I Drive A Piece Of Shit, And I’m The Happiest I’ve Ever Been

BUICK REGAL

There’s something fun about driving a bona fide piece of shit. Maybe it’s because I’ve watched too many movies. Like, when I’m driving my 1988 Buick Regal Custom with 60K miles that cost me $500, it’s like I’m channeling my inner Lebowski.

If The Dude had a rug that really tied the room together, this car is probably the most honest thing I’ve driven — it ties my life together.

I think there’s zero expectations when you drive a piece of shit. If there are any, it’s that you’re a mess. I know when I drive past the mother of a childhood friend, she thinks my life is shitty. I mean logically–and based on the car I drive–this isn’t a far leap. Without a doubt, if I saw someone driving my car, I’d think their life had gone terribly wrong, too.

And my life has gone terribly wrong, but that’s not the point except it kinda is. You can, in fact, have a life that has gone so terribly wrong and in so many different ways that you’ve polished a turd and turned it into, nah, nothing. It’s still pretty shitty.

But you can, on really good days, feel like you’re living in a movie that didn’t quite make it in theaters, but has a cult following. That’s how I feel.

Now, when I pull into my kid’s school I’ve dropped the pretense of right angles and overcompensating first impressions and I’m Uncle Buck — all PhD in hardknocks with a piece of shit car as my participation trophy for trying to play it straight.

They don’t make cars like this anymore. They don’t make people who want to drive large cars with ashtrays and bench seats and tape decks with a turn radius like maneuvering the Titanic. We like money. We like being healthy. We like staged lives.

I was there. It felt empty. I’m happier driving the piece of shit.

I don’t have to pass for anything but what I am, where I’ve been, where I’m going. When I pull into the driveway of the house I don’t own riding on one donut and three hubcap-less tires, it’s DEEZ NUTS spray painted on a concrete wall behind the house greeting me like I’m a modern day Gatsby who’s keeping it so motherfucking real even my literary devices have a sense of humor about the nosedive my possessions have taken.

DEEZ NUTZ

Passing is too much work. It’s exhausting. I may drive a shitty car and DEEZ NUTZ may be my beacon, but I’m in the best shape of my life. Not physically. Fuck that. I can’t bend over to save my life, and I got winded on the treadmill while two 60-year-old dudes tag-teamed me last week with goo and electrodes while I was half-naked for a cardiovascular stress test, but I’m living. I’m rolling around in a death metal couch, with my smart phone plugged into obsolete technology and I’m as chill about it all as an Earth Wind and Fire song.

- QUESTIONS ON THE MATERIAL -
1) Please condense the paragraph of the essay about the Buick Regal that begins "I think there's zero expectations" into two or three sentences, keeping its main points.
2) Carry the essay about the Buick Regal forward from its last sentence.
The entries that come next are from a different source than the essay about the Buick Regal.

- DATA PROVIDED -

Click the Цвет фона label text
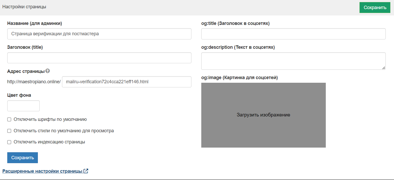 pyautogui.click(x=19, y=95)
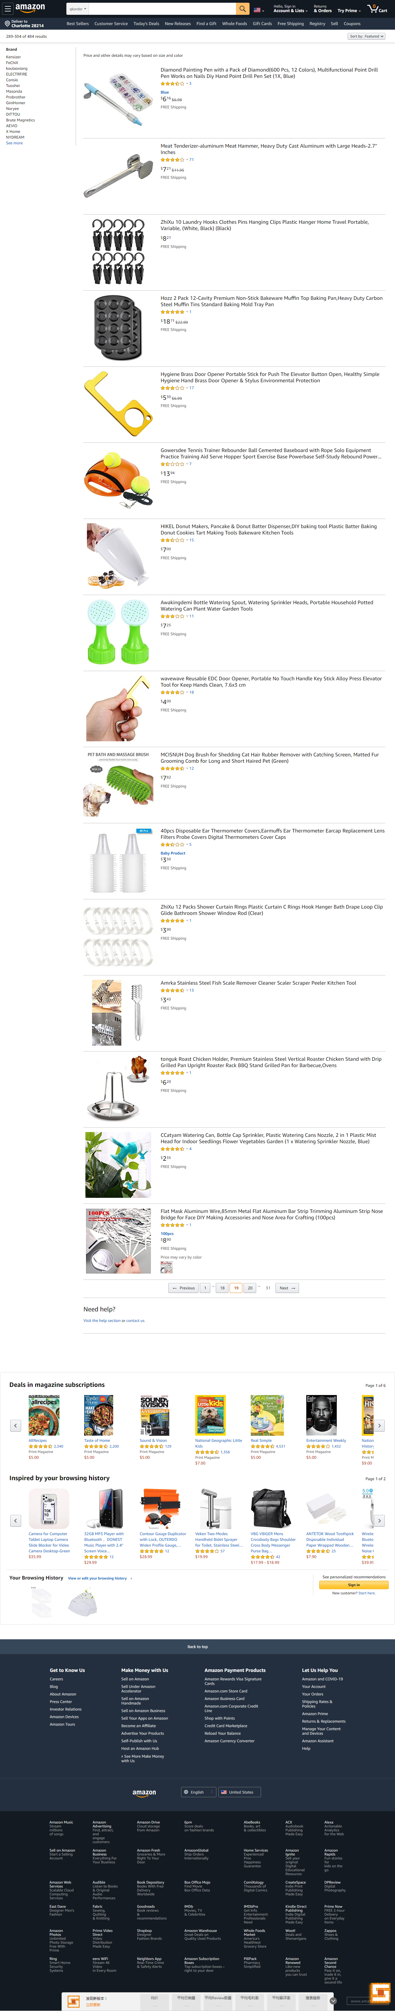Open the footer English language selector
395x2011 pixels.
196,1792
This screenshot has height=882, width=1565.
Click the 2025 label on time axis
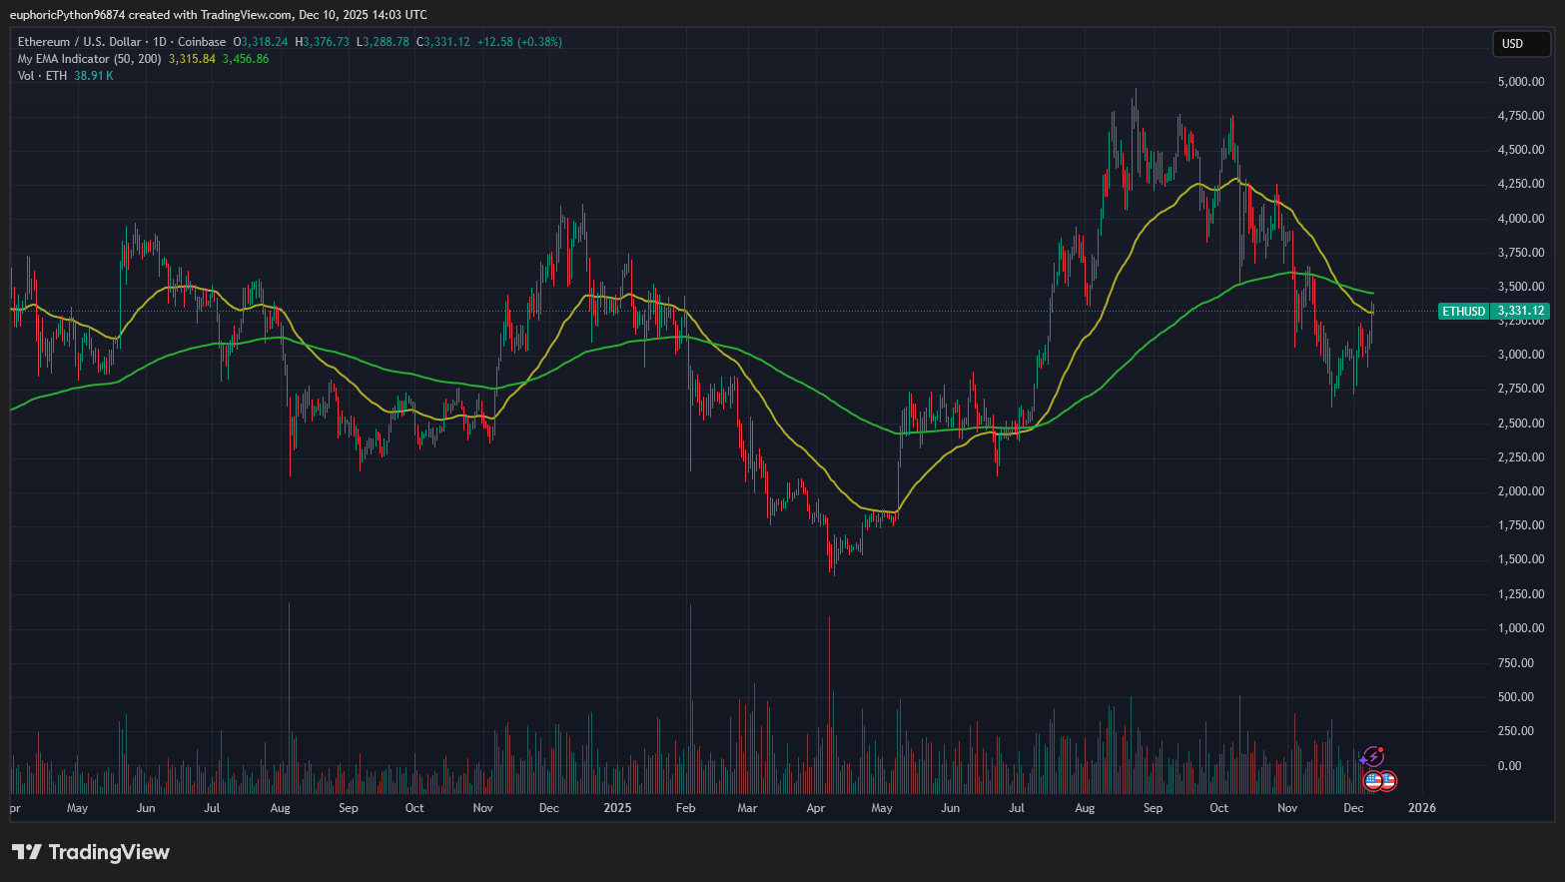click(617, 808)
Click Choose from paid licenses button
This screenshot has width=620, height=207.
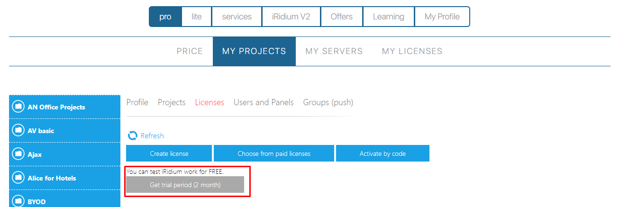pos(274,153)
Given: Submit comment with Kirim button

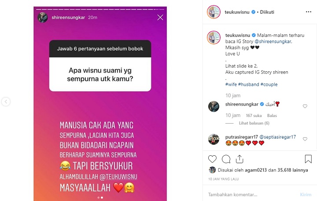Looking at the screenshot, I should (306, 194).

---

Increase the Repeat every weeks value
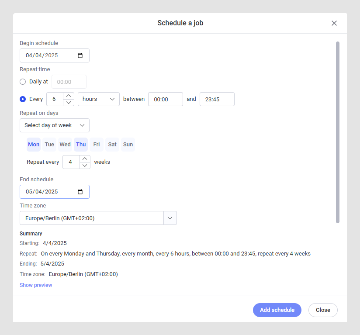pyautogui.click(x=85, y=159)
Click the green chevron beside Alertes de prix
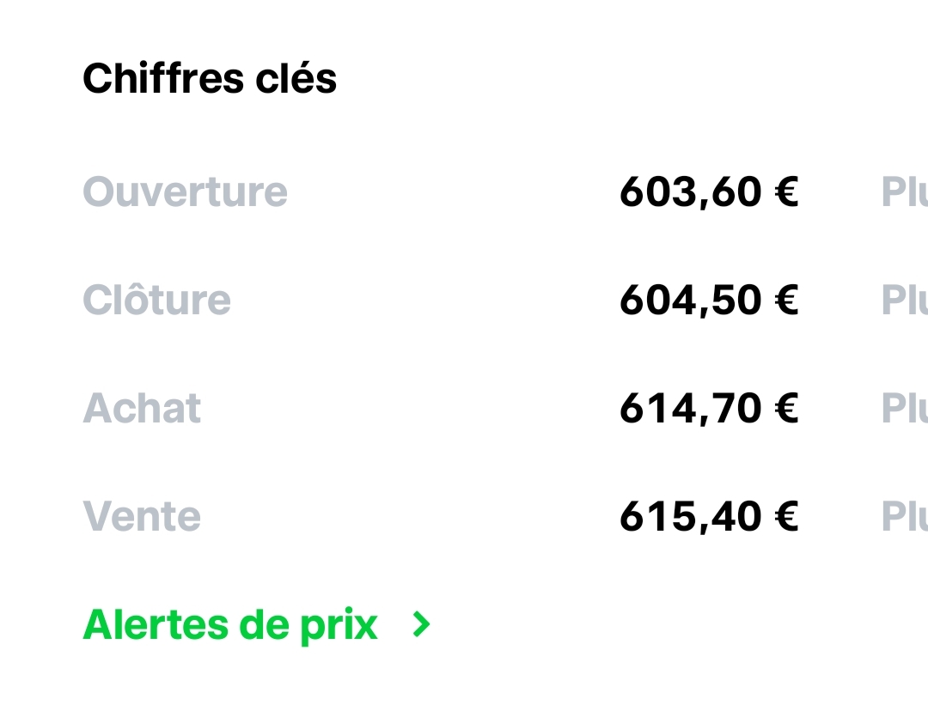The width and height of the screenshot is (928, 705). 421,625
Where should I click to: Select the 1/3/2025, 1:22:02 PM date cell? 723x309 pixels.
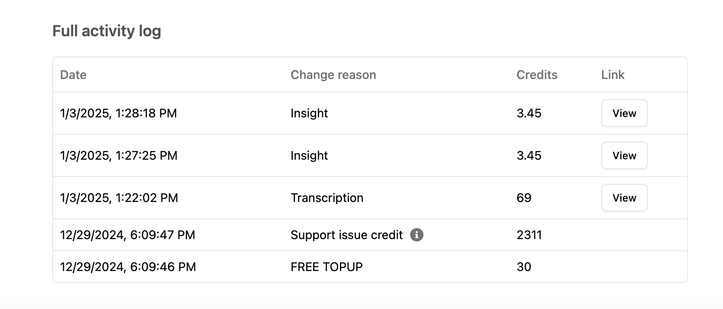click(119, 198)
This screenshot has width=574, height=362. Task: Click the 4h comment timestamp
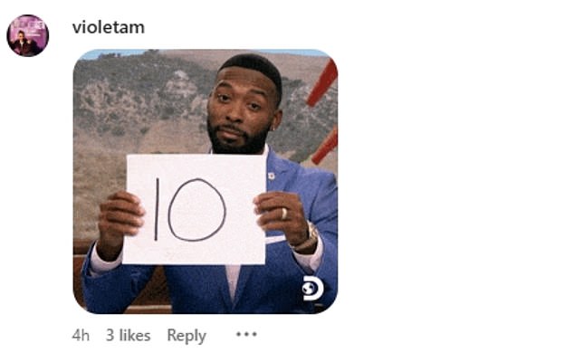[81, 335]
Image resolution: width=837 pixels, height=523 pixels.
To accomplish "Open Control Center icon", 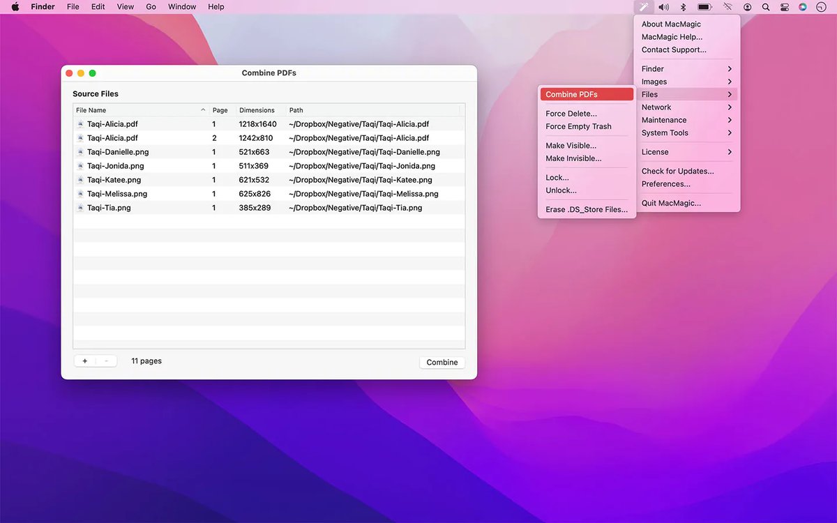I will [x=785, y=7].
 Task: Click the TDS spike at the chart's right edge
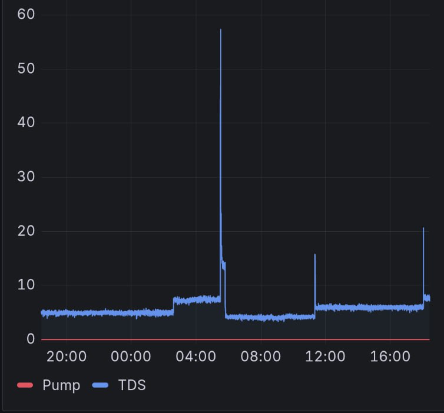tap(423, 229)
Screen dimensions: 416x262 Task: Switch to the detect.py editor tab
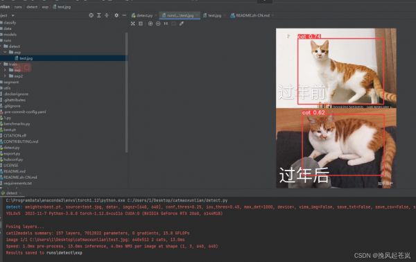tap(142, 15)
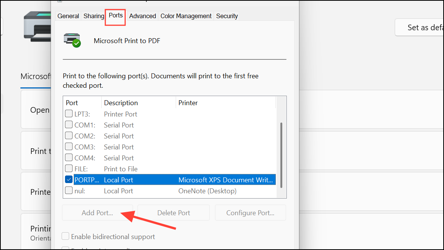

- RESULTS FOR THE EXERCISE -
1) Driving a piece of shit comes with no expectations, except maybe that you're a mess. The mother of a childhood friend probably sees me drive by and assumes my life is shitty, which is a fair guess given my car. I'd think the same of anyone driving it.

2)
Marc Maron, my favorite, said “I personally don’t have a lot of respect for people that don’t have the courage to lose complete control over their lives for a few years. You know, right down the fucking hole.”

Buddy, I’m there. In the fucking hole.

Alright, not exactly. But three years ago I was definitely Kenny Powers sans the drugs crying in my bed like a little bitch over my mommy didn’t wuv me enough and my daddy was an asshole, and this is all tragedy not comedy. So yeah, I was there, but now I’m three-quarters out and What About Bob babysteppin’ and doing the work.

When you lose control, you don’t have the time to keep up appearances. If you get fatter, you buy a bigger size. If you’re at the cardiologist, you disrobe at your largest give a look like feast your eyes fuckers, blast me with the medical jizz and let’s get this over with. You give up wearing a bra and shoes because you now work from home and anything within a mile of your house is considered “the cafeteria.”

You like this kind of honesty. It’s DEEZ NUTZ honesty. It’s riding on the donut till the wheels fall off of my 1988 Buick honesty. It’s I bought the ticket now I’m gonna take the ride honesty. It’s Lebowski with some fucking Creedence tapes honesty. It’s pure, electric joy honesty.

Some folks climb a mountain to get where they’re going and the rest of us, well, we’re clawing to get the fuck out of a hole we didn’t dig. Either way, it’s worth it. Solidarity.